К ночи 22 июля для профилактики холеры в казармах десятого батальона, стоявшего за городской чертой, провели окуривание (таковы были тогда медицинские рекомендации), солдат вывели и приказали ночевать под открытым небом. Погода была плохая, так что к утру следующего дня несколько человек приболело. Прошел слух, что начали травить и солдат. Слух, как стало потом известно, распустил обиженный на начальство поручик Соколов. Ему, конечно, тут же поверили.
К вечеру солдаты собрались толпой и решили избивать отравителей и душегубов. Начали с капитана, не ответившего на окрик караульного, – потащили его в город, по дороге пограбили местные кабаки и стали целенаправленно искать и избивать граждан двух категорий – докторов и офицеров. Было уже довольно поздно. Лекаря Вагнера вытащили из постели и забили насмерть. Попробовавшего остановить толпу генерала Мевеса стащили на землю и били головой об камень, пока не умер. Полицмейстера, который пытался укрыться среди поленниц, долго мучили, потом тоже убили. Всю ночь с 23 на 24 июля толпа, с поручиком Соколовым во главе, грабила все, что попадалось по пути, – аптеку, потому что там точно яды, учреждения, потому что там начальство сидит и зло умышляет, частные дома и квартиры, потому что там прячутся лиходеи. Лиходеев хватали и пытали, потом сажали под арест. По всему городу стояли солдатские караулы. На вечер назначили публичные казни.

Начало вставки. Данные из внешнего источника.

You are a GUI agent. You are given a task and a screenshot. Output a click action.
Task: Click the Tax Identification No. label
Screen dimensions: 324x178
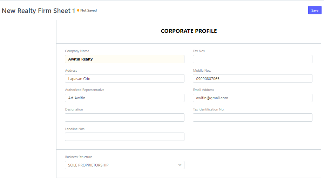(209, 109)
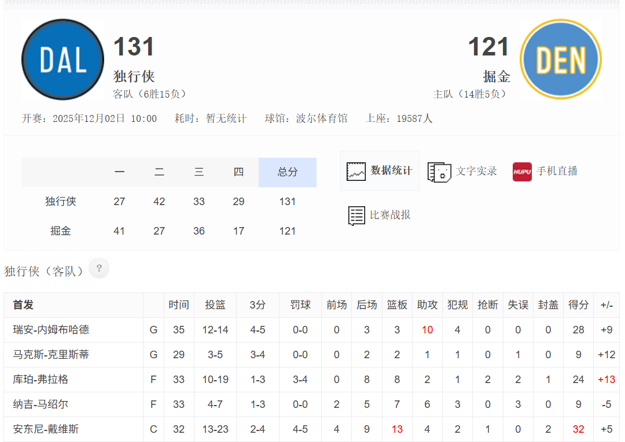Click the 得分 column header
Screen dimensions: 625x442
(x=578, y=304)
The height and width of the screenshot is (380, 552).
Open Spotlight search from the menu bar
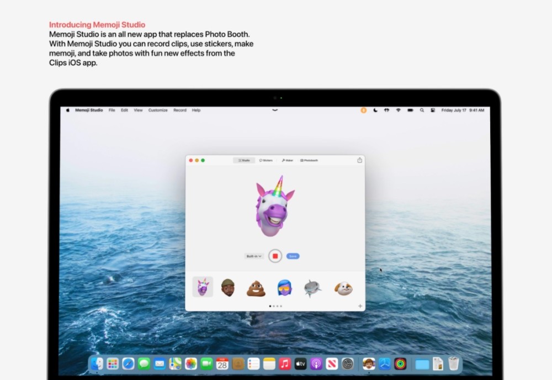tap(422, 110)
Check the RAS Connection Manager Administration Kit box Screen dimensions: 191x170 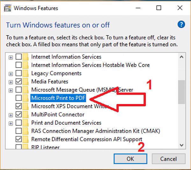19,131
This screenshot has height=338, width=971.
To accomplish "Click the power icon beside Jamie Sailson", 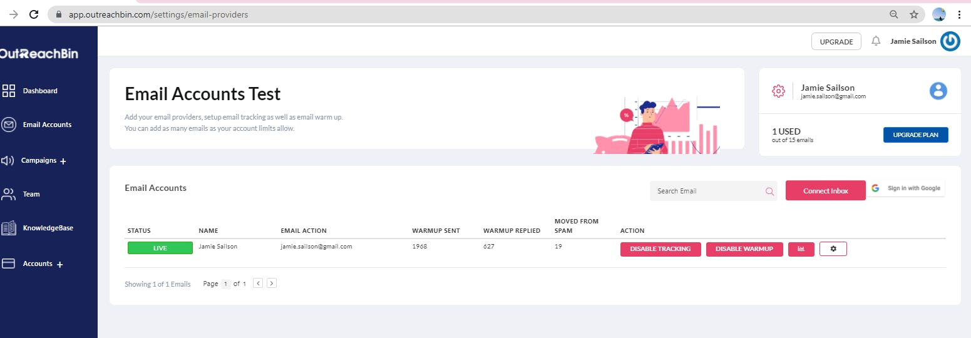I will (x=950, y=41).
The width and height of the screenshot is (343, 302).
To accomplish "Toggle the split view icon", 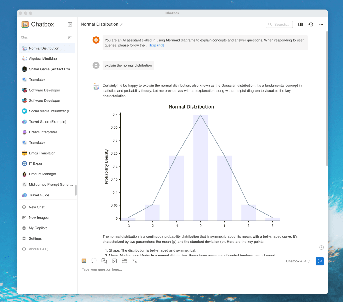I will coord(300,24).
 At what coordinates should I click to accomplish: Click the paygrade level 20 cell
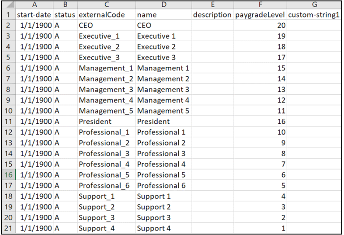click(x=260, y=25)
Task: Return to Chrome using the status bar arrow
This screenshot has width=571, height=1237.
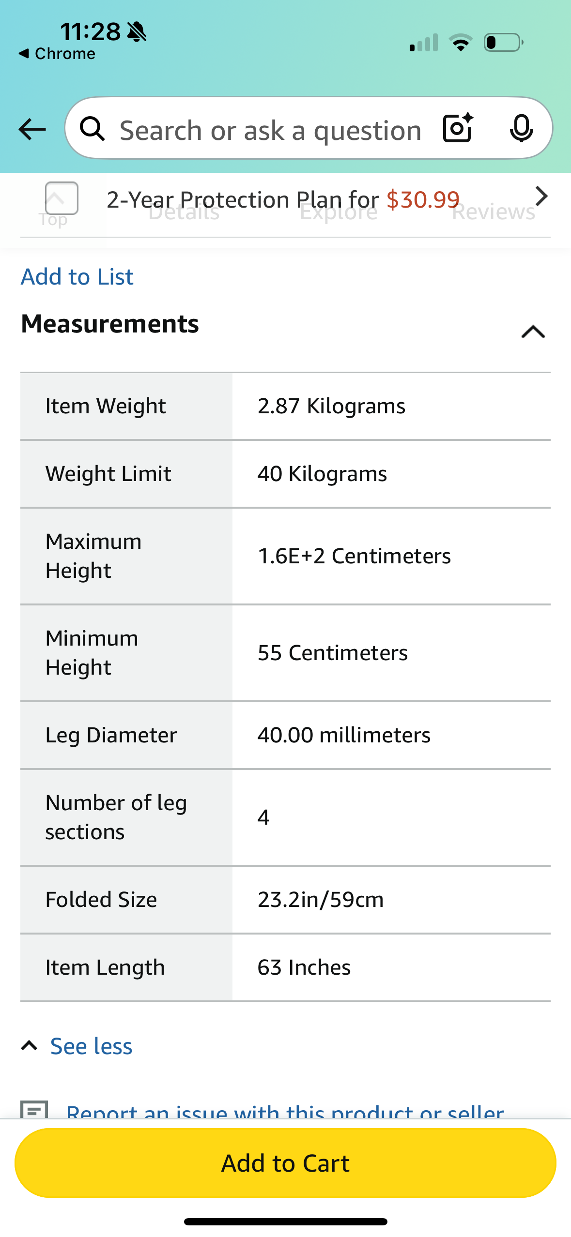Action: tap(57, 54)
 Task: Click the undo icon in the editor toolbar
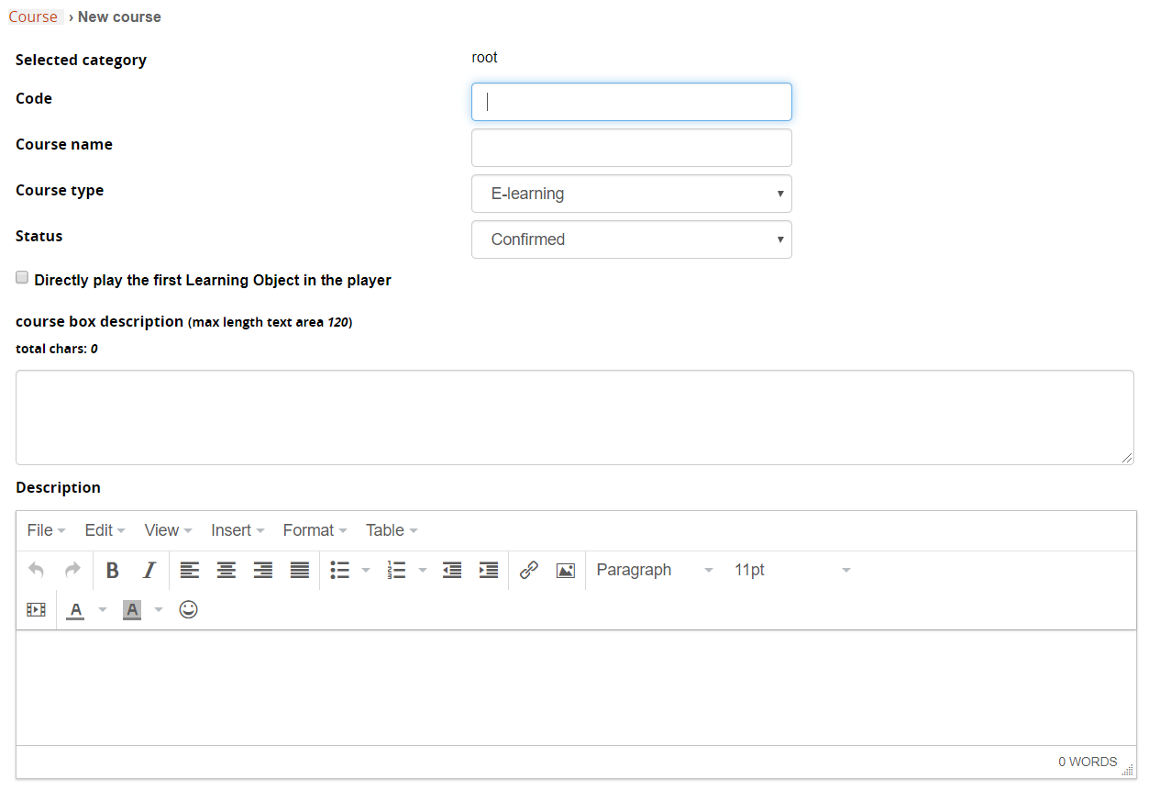[35, 570]
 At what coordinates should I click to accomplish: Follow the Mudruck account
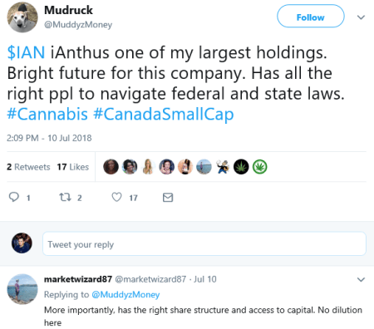coord(311,17)
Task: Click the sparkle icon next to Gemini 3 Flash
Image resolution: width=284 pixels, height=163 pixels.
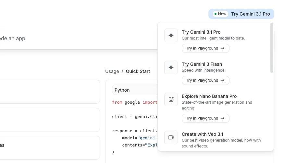Action: coord(171,67)
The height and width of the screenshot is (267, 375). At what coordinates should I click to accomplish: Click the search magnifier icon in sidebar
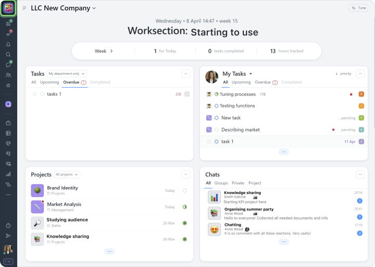8,54
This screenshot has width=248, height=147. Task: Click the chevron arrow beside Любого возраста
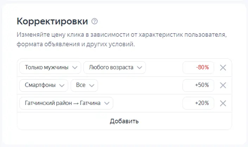tap(139, 67)

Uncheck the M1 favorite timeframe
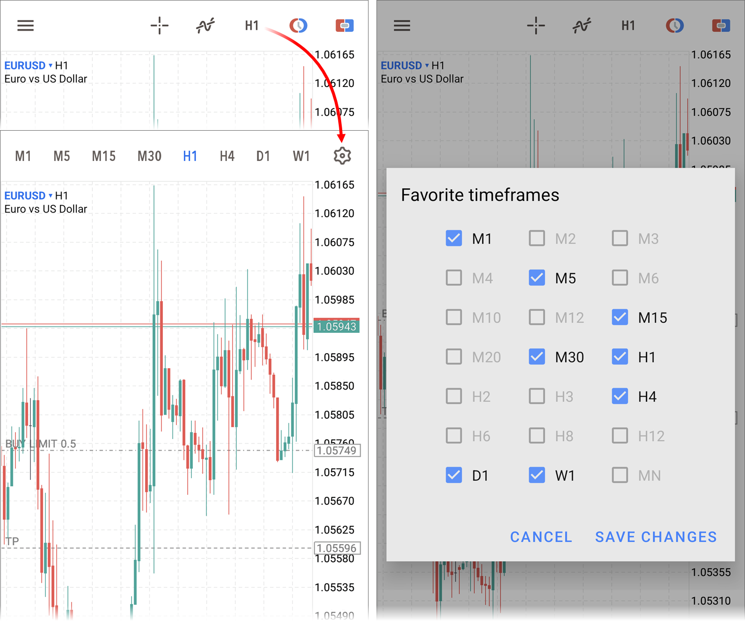tap(453, 238)

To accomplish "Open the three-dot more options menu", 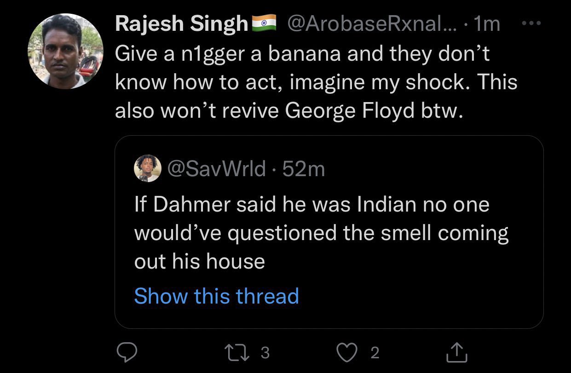I will [534, 24].
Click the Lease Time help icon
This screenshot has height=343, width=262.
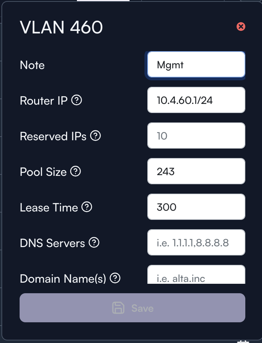coord(87,207)
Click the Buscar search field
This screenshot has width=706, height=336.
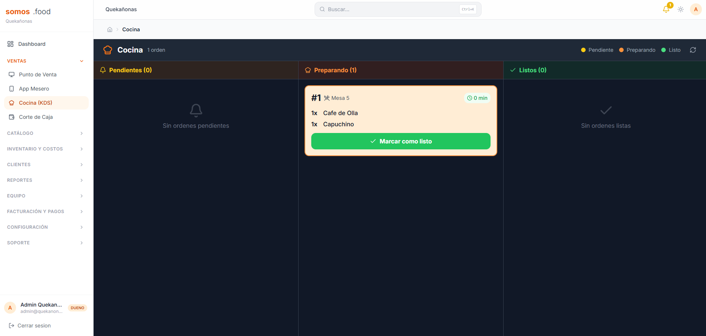[x=398, y=9]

Утром слухи о событиях в Руссе дошли до Княжьего Двора, где стоял генерал Леонтьев. Он отправил в город майора Ясинского с солдатами, которому удалось легко сломить дух мятежников, освободить арестантов, а зачинщиков изловить и запереть под стражей. Но часть охваченных холерным безумием солдат разбежалась по округе, и везде, где они появлялись, начинались новые бунты, и с теми же результатами – погромы, истязания, убийства. Арестантов мятежники тащили на расправу в Старую Руссу, где Ясинский их принимал и освобождал, а мятежников определял под замок.
25 июля, ошеломленный размахом бунта, Леонтьев ввел в Старую Руссу войска, и волнение приостановилось. Первое, что Леонтьев сделал, – похоронил всех убитых. Второе – отправил мятежников под конвоем в Дубовицы. Между тем бунт к концу июля охватил Новгородскую губернию везде, где располагались военные поселения.